SG Look overseas for better returns
Property Here - Thursday, June 20, 2013
With the prospect of little price appreciation at home in the near future Singaporean buyers and investors should look overseas for better returns.
This advice comes courtesy of IP Global in its latest Property Market Barometerreport, which notes that while the Singapore property market remains stable, there are reasons for concern about the mid- to long-term prospects for real estate investment in the city.
Statistics released by URA show that private residential property prices increased by 0.6 percent in the first quarter of 2013, reflecting a significant moderation in the 1.8 percent price growth recorded in the previous quarter.
Oversupply in the city state is also a factor for concern, the report said, with uncompleted units now numbering 88,623 (35,564 of which remain unsold). An additional 11,938 units are in the pipeline, making for a total of 100,561 units. This is the highest figure recorded since data was first made available in 2002.

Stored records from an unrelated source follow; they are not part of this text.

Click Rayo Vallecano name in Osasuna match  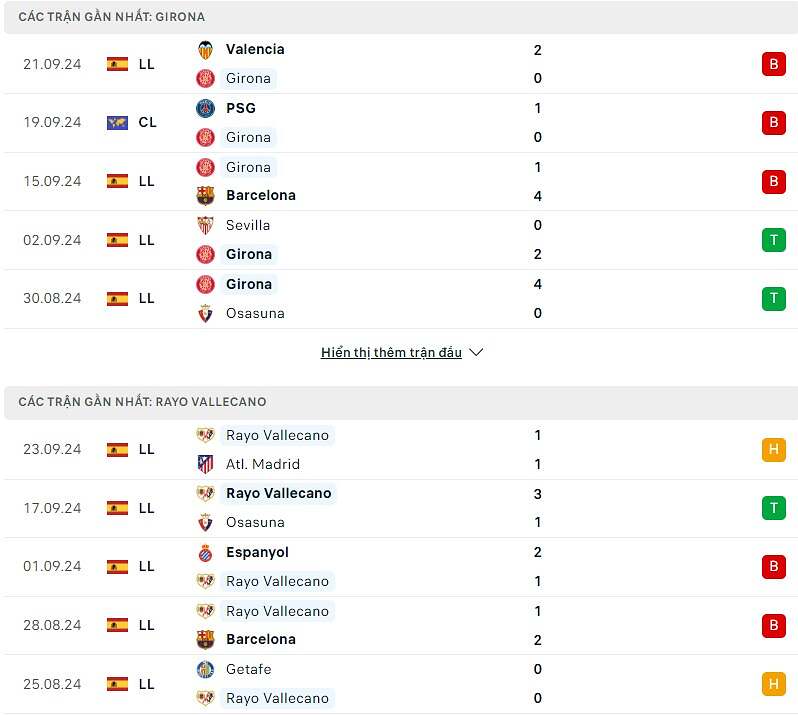tap(278, 494)
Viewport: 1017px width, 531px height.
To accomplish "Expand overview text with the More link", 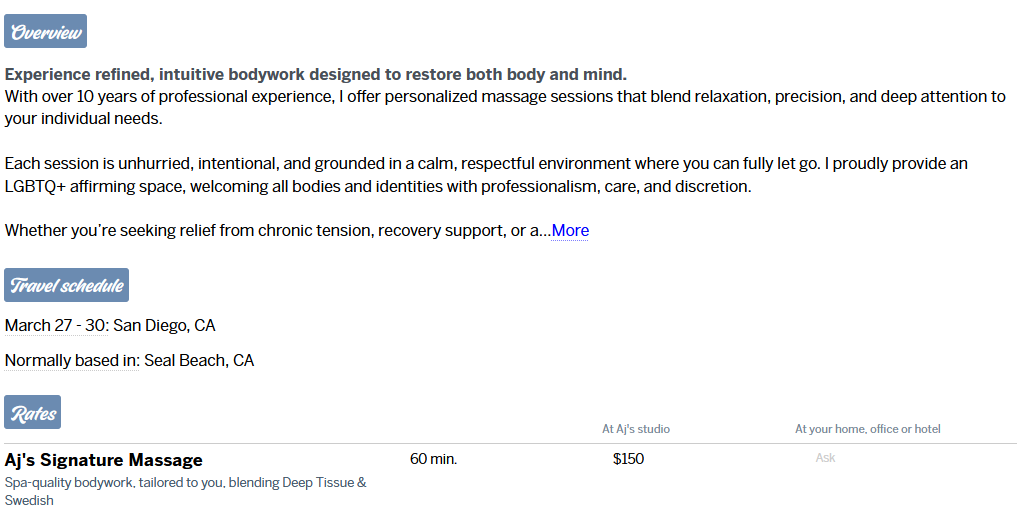I will 570,231.
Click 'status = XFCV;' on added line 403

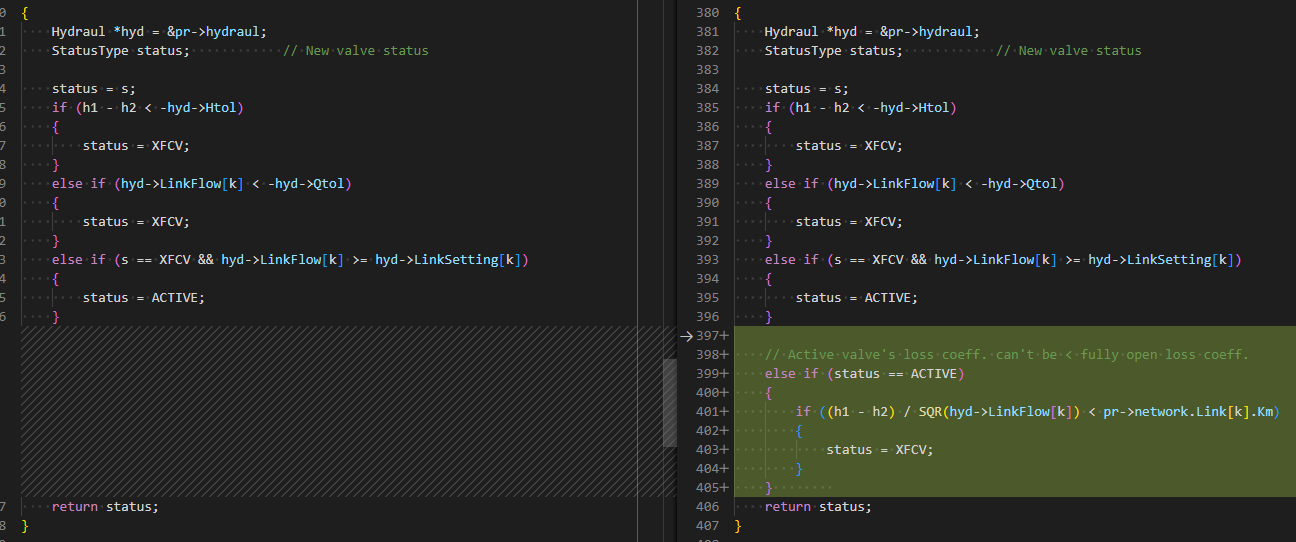(x=879, y=450)
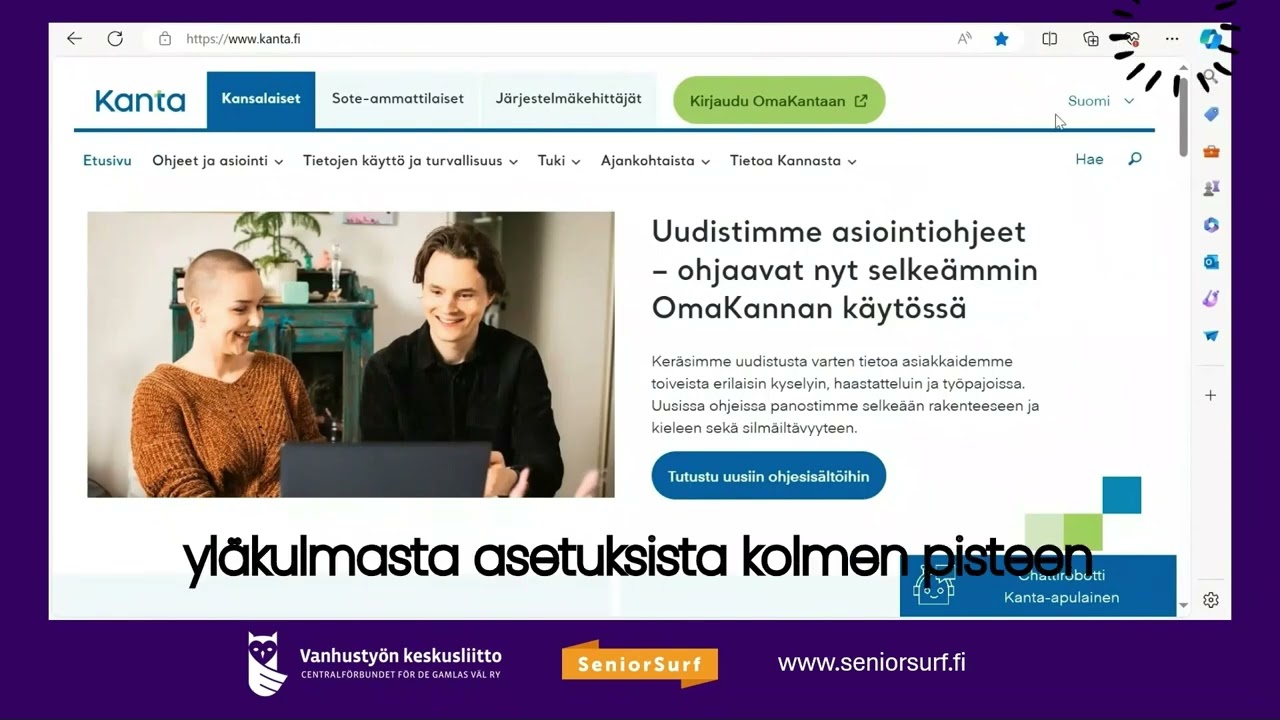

Alex Bellingham, Director (Head of Singapore Office) for IP Global, said: “Record-high supply, coupled with waning demand, indicates that the Singapore property market is likely to see very little price-appreciation in the foreseeable future, if any. Investors should look out for opportunities elsewhere in the region and beyond.”
The report identifies potential property investment locations.
Jakarta, Indonesia. Indonesia’s strong investment climate is due in part to the continued increase in its middle-class and affluent consumer population which is expected to reach 141 million by 2020. There is also strong growth in the luxury residential sector with current yields at 9.5 percent.
Kuala Lumpur, Malaysia. The report noted that this is still an excellent market for real estate investment. Excellent national growth in the face of an Asia-wide slowdown looks set to continue, with confident forecasts following the recent elections, while locally 2012 saw the city’s all price house index rise 8.3 percent.
Bellingham said: “Jakarta and KL are both poised to continue on their path of steady economic growth, which bodes well for their real estate markets. Amid interest on Iskandar property investments among Singapore investors, we are of the view that KL remains a better investment due to the much higher concentration of regional and multinational businesses there, its established rental market, as well as the lifestyle options available.”
Besides KL and Jakarta, Mackay in Australia is also rated as promising by the report, underpinned by continued expansion of the mining and export sectors. Annual growth in house prices is now the highest in the Queensland region, and residents’ weekly income is now 27 percent higher than the rest of Australia. Its 2.2 percent projected population growth per annum provides stable support for housing demand.
Bangkok, Thailand is perceived as a prominent emerging market. Its fast growing economy with Q1 2013 GDP growth at 5.3 percent and its thriving medical tourism market are boosting consumer demand in the retail sector. It also has witnessed a 26.1 percent growth rate in high prime luxury property prices.